Football: As to that Colts game, apparently that questionable review/non-interception call was based on some rule that apparently only the review official knew about. Anyway, it was telling that the Colts drove the ball from the end to end in the Second Quarter ... taking up over half the quarter in the process ... and scored all of three points. The Steelers probably gladly took that three. Again, Tony Dungy might be a great coach, but in the playoffs his skills are very questionable. Perhaps, you can blame the Colts players, but he did something similar while in Tampa.
[Update: The league admitted it was a bad call. Millions say "no shit," but this is dumb. You won the game. Shut up already.]
Alito: A Daily Kos post that matches my feelings on the Alito matter. A defeatist post that fails to face up to the fact that the Democrats still do not know how to properly "win a losing battle." To properly address such comments as these, written by a former co-worker of Judge Alito. The essay refuses to see that Bush crosses the line:
But if there are specific needs that justify exceptional practices under either law to secure the nation's safety, the president is right to see them as part of his constitutional duty, and the signing statement reservation ought better be understood as an effort to alert, not scuttle, Congress. The president and Congress have a common enemy, after all, and it is not themselves.
Yes, sometimes the executive can voice his/her constitutional views as they apply to legislation. But, Bush crossed the line, ignoring that the legislature has the power to determine certain actions are not legitimate "to secure the nation's safety." As Kennedy's Attorney General wrote today respecting wiretaps to listen into conversations of Martin Luther King Jr.:
Forcing the executive to explain its reasons for intrusive law enforcement is essential to maintaining not just privacy but freedom itself. A congressional committee must exercise oversight. So too must an independent court because Congress is also subject to possible political pressure.

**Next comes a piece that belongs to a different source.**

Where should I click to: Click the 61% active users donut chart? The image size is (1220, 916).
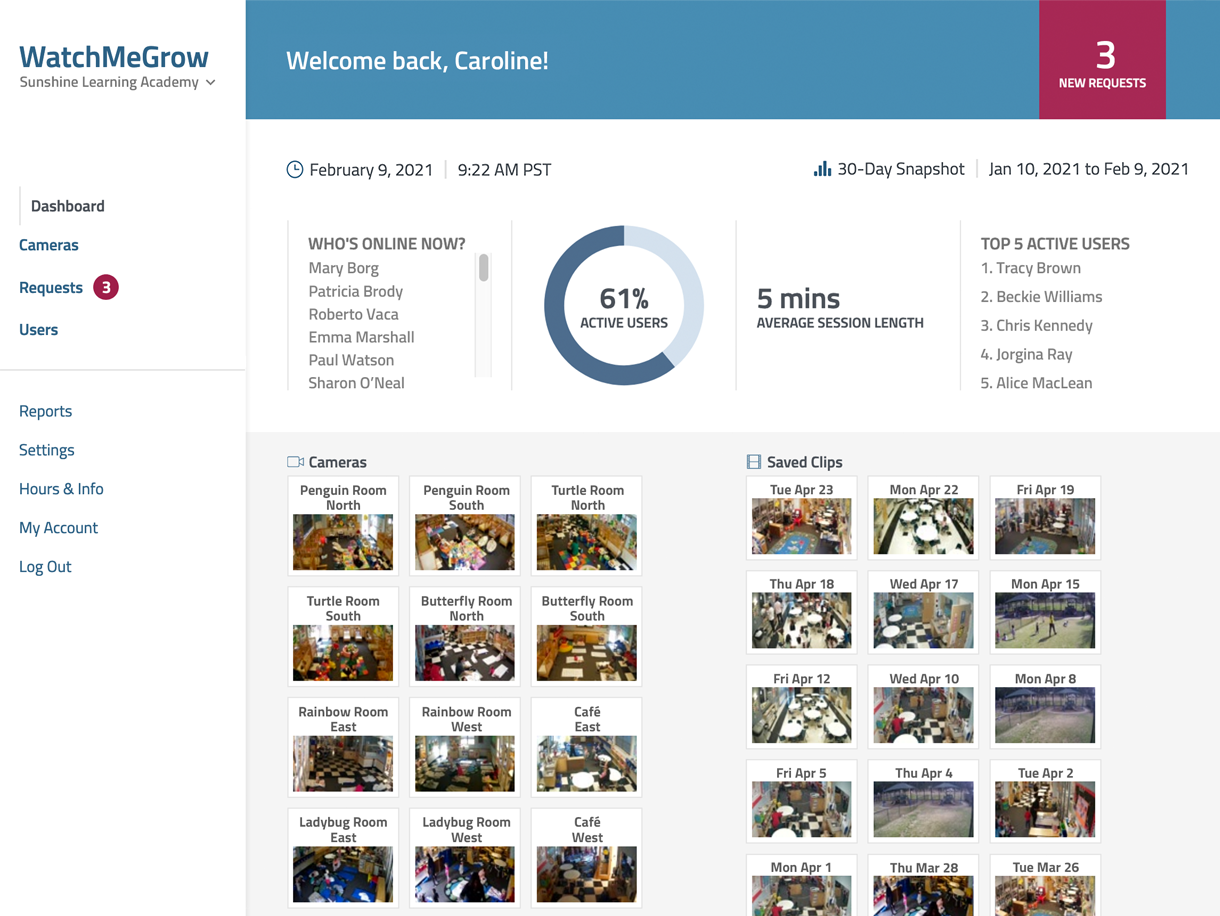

Defending this viewpoint, one the people deep down seem to support, can be done now. This is a "constitutional moment" of sorts, a metaphor perhaps used during one of Senator Biden's musings (or by someone else), when the people as a whole can get into the business of discussing what our basic liberties mean.
Comics: I just love Pearls to Swine ... today the incompetent neighbor croc gleefully captures lawn ornaments, today a gnome. The demented smiles on the characters' faces alone crack me up. Sometimes, you need to laugh like that.